The only issue would be the app server functionality. If you start throwing SQL on it or something, the machine might start chugging (depending on how good it is).
I guess you might run into problems where progs start fighting for memory. An app server and database server might automatically grab way more than they need for home use. But other than that there should be no added strain from anything unless it is particularly busy. It'll depend on what operating system is being used too. An X-less *nix machine generally runs on virtually nothing. But with windows or X, a gig wouldn't hurt if it's not too hard to come by.


well the machine itself will most definitely be a *nix machine and if removing X or any sort of graphical interface will make it run faster then I'll probably do that. I do plan on throwing SQL on it and any other open source equivalents to industry standards i.e. JBoss for the app server, Apache for http server. The machine itself will be powerful: possibly dual proc, minimum gig of ram with 2 being optimal, and a reasonable sized hardrive to start. Any interfacing to the server will be done either through my downloading machine using some sort of internal tunnel (kind of silly since I could just do command line stuff on the actual machine).

So effectively you guys are saying for a intranet with at most 2 users (I may write a program later to simulate X amount of users) one machine can run/act as the application server, database server, web server, and file server?

I would say so. In fact I think your machine seems a little overkill for only 2 users?
 
unless you have insane scripting/DB access (which you won't with 2 people) then you could get by on an x'less nix server, P2 500 with 256 MB ram...
 
Originally posted by: nweaver
unless you have insane scripting/DB access (which you won't with 2 people) then you could get by on an x'less nix server, P2 500 with 256 MB ram...

Going off what you and screw3d are saying, I can scale back on the machine for the server. But what if I want to view movies or listen to music that is housed on the file server? Is that more an issue of the actual specs of the server, the bandwidth within the intranet, or the machine I'm making the file request from?

Hmm.....I can do this with a fairly cheap mb/proc set up it seems. Nice.
 
Originally posted by: DarrylLicke
Originally posted by: kamper
You can certainly put it all on one machine and, unless you're running a particularly heavy website you will really not need much power at all. Well, I guess if you're doing dev work and constantly restarting app servers it would help, but it's not necessary for serving content. Throw a database on there, a mail server, dns. It won't matter.

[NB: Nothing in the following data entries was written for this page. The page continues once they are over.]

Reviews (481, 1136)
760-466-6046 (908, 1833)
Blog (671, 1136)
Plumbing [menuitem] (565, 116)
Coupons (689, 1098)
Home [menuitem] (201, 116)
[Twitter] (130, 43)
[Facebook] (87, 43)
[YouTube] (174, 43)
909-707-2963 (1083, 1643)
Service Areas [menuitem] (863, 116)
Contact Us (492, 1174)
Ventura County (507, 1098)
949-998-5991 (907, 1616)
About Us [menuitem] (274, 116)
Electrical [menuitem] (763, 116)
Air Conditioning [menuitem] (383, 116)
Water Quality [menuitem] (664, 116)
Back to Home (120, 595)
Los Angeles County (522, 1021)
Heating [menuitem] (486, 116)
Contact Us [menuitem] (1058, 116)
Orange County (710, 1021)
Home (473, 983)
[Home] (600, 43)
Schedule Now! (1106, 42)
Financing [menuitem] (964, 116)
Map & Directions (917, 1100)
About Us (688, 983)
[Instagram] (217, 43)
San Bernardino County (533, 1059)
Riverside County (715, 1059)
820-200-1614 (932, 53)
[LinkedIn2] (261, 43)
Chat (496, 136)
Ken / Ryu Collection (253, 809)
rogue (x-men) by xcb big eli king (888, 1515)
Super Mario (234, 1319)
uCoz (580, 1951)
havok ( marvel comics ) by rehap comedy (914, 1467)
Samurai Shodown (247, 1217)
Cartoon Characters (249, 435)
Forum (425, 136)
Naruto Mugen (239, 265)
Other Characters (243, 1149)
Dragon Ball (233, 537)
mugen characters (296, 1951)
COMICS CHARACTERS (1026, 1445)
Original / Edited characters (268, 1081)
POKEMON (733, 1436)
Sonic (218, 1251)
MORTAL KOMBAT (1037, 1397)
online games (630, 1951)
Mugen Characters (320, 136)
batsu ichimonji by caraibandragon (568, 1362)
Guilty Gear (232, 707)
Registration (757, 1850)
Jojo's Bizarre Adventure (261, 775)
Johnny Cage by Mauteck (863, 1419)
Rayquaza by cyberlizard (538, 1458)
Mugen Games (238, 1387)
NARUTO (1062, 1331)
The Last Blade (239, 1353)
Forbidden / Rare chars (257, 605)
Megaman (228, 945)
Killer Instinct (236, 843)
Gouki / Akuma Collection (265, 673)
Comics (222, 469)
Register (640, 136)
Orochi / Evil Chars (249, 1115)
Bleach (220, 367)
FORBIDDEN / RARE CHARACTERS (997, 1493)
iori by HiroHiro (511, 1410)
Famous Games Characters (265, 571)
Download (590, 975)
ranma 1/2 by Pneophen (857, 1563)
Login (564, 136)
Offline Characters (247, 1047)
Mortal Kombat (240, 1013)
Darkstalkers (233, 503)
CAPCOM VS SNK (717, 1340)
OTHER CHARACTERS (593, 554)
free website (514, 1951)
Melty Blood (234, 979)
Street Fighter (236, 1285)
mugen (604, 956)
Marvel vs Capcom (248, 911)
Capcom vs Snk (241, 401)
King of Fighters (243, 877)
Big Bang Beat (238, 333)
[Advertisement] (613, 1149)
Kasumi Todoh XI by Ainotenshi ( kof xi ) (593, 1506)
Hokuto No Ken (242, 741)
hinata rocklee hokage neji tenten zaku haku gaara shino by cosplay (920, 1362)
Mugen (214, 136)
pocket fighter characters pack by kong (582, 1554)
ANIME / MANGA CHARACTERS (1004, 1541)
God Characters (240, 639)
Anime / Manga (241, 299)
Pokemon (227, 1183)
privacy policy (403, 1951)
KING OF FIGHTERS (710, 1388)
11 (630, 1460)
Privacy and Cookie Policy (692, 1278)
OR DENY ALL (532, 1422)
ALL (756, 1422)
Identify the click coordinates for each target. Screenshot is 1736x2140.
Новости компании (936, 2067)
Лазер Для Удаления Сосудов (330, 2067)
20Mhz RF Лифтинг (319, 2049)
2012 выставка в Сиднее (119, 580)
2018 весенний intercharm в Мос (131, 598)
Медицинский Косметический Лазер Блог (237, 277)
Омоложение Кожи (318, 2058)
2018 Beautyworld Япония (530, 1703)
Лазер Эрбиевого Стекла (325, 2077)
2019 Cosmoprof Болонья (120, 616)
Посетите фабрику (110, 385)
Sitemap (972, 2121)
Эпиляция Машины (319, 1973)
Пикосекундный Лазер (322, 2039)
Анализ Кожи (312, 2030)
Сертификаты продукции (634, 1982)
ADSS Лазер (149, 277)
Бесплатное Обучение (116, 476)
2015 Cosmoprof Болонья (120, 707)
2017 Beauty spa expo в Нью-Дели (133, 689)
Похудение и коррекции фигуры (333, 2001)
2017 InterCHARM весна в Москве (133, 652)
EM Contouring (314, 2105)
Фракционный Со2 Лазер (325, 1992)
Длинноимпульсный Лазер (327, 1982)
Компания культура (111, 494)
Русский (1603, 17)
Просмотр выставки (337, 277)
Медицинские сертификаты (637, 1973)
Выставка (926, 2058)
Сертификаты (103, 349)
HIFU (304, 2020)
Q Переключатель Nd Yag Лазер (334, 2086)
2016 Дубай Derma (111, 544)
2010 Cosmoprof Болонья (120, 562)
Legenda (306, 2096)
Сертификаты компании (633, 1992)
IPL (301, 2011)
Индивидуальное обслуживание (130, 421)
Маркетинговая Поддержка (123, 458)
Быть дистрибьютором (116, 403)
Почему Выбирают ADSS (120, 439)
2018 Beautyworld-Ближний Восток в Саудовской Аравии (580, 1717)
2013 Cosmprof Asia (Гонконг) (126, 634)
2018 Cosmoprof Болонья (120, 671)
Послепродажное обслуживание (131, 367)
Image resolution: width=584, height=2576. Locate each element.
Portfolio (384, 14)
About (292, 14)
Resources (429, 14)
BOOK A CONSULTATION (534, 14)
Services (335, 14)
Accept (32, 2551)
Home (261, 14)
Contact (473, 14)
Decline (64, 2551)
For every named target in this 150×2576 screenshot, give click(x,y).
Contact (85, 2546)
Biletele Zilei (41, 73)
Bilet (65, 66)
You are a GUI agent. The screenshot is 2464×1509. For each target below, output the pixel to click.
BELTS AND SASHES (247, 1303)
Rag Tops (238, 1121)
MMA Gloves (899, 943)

No the website would be completely and totally internal so at most 2 users, if that. My only concern was whether a single machine could operate all those functions simultaneously. That seems to be the case so that is great.

Of course! Multiple cores is only a recent thing... and multiple processors were only popular with higher end servers.
 
Originally posted by: DarrylLicke
Originally posted by: nweaver
unless you have insane scripting/DB access (which you won't with 2 people) then you could get by on an x'less nix server, P2 500 with 256 MB ram...

Going off what you and screw3d are saying, I can scale back on the machine for the server. But what if I want to view movies or listen to music that is housed on the file server? Is that more an issue of the actual specs of the server, the bandwidth within the intranet, or the machine I'm making the file request from?

Hmm.....I can do this with a fairly cheap mb/proc set up it seems. Nice.

If you are streaming video or music to a front end host you could use a samll server host. Pushing data is not a CPU intensive operation, unless you are moving massive amounts of data. If you plan on playing movies directly, just get a hardware mpeg decoder card. You should be able to get away with a 5-600MHz machine for server purposes.